Document text:

The -d option to gzip indicates "decompress mode." If you prefer, you can use gunzip in place of gzip -d to do the same thing:

# gunzip tarball.tar.gz # tar xvf tarball.tar

You can also avoid the intermediate unzipped file by piping the output of gzip straight into tar:

# gzip -dc tarball.tar.gz | tar xv

In this case, the -c option to gzip tells it to keep the compressed file in place. By avoiding the full-sized version, disk space is saved. For even more convenience, avoid using gzip entirely and use the decompression capability in tar:^[6]

^[6] GNU tar offers compression; older tar programs didn't.

# tar zxvf tarball.tar.gz

14.3.2 Compiling Open Source Software

Once you've extracted the source code, you're ready to compile it. You'll need to have the appropriate tools available on your system, namely a configure script, the GNU C compiler, gcc, and the dependency checker, make.

14.3.2.1 configure

Most larger source code packages include a configure script^[7] located at the top of the source code tree. This script needs no modification or configuration from the user. When it executes, it examines your system to verify the existence of a compiler, libraries, utilities, and other items necessary for a successful compile. It uses the information it finds to produce a custom Makefile for the software package on your particular system. If configure finds that something is missing, it fails and gives you a terse but descriptive message. configure succeeds in most cases, leaving you ready to begin the actual compile process.

Short exercise 1: Decide whether each statement agrees with the passage on unpacking and compiling source code, answering yes or no and quoting the deciding words of the passage: (a) Piping gzip output into tar avoids the intermediate unzipped file. (b) The configure script has to be modified by the user before it runs. (c) Older tar programs offered compression.
Short exercise 2: Reproduce the part of the passage on unpacking and compiling source code that opens with the words containing "14.3.2.1 configure" and closes with "actual compile process.".
The listing is not needed for this work.

Data excerpt:
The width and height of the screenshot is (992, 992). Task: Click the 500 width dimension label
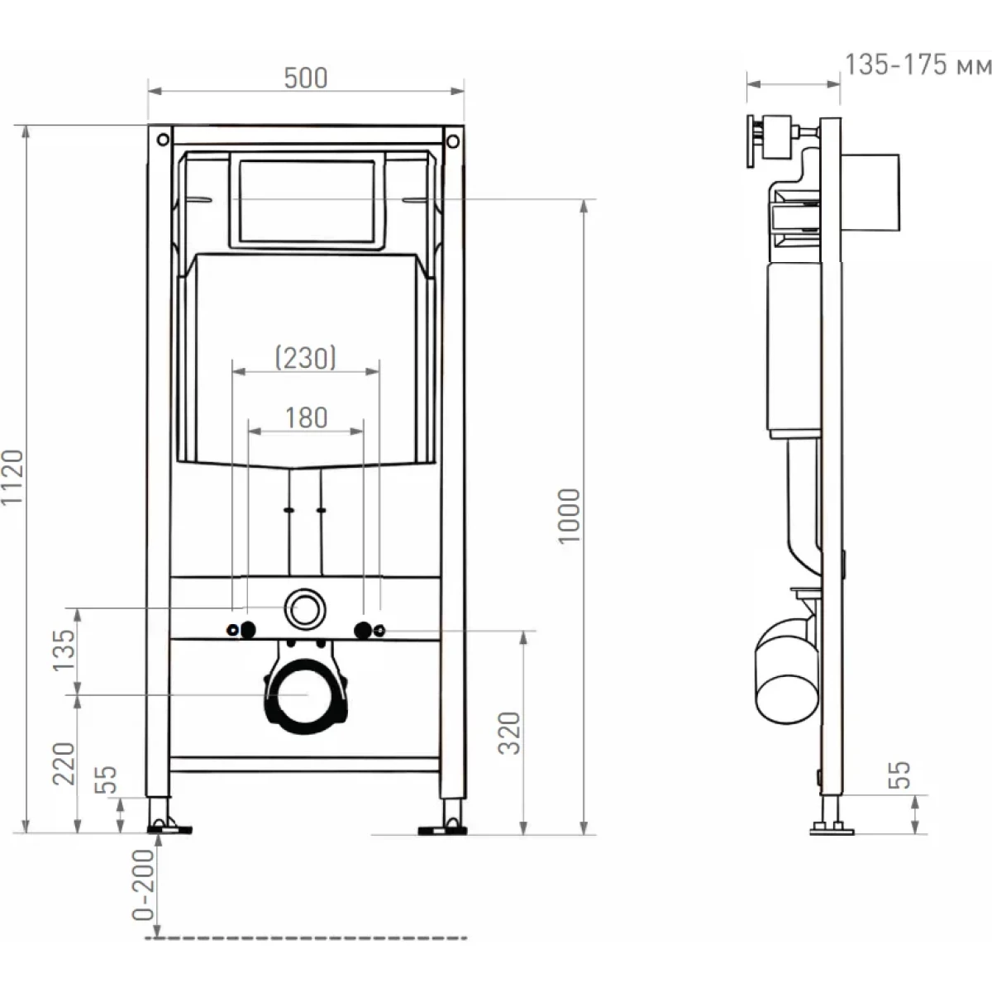305,79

Exercise solution 1:
(a) Yes: "You can also avoid the intermediate unzipped file by piping the output of gzip straight into tar"
(b) No: "This script needs no modification or configuration from the user."
(c) No: "GNU tar offers compression; older tar programs didn't."

Exercise solution 2:
14.3.2.1 configure

Most larger source code packages include a configure script^[7] located at the top of the source code tree. This script needs no modification or configuration from the user. When it executes, it examines your system to verify the existence of a compiler, libraries, utilities, and other items necessary for a successful compile. It uses the information it finds to produce a custom Makefile for the software package on your particular system. If configure finds that something is missing, it fails and gives you a terse but descriptive message. configure succeeds in most cases, leaving you ready to begin the actual compile process.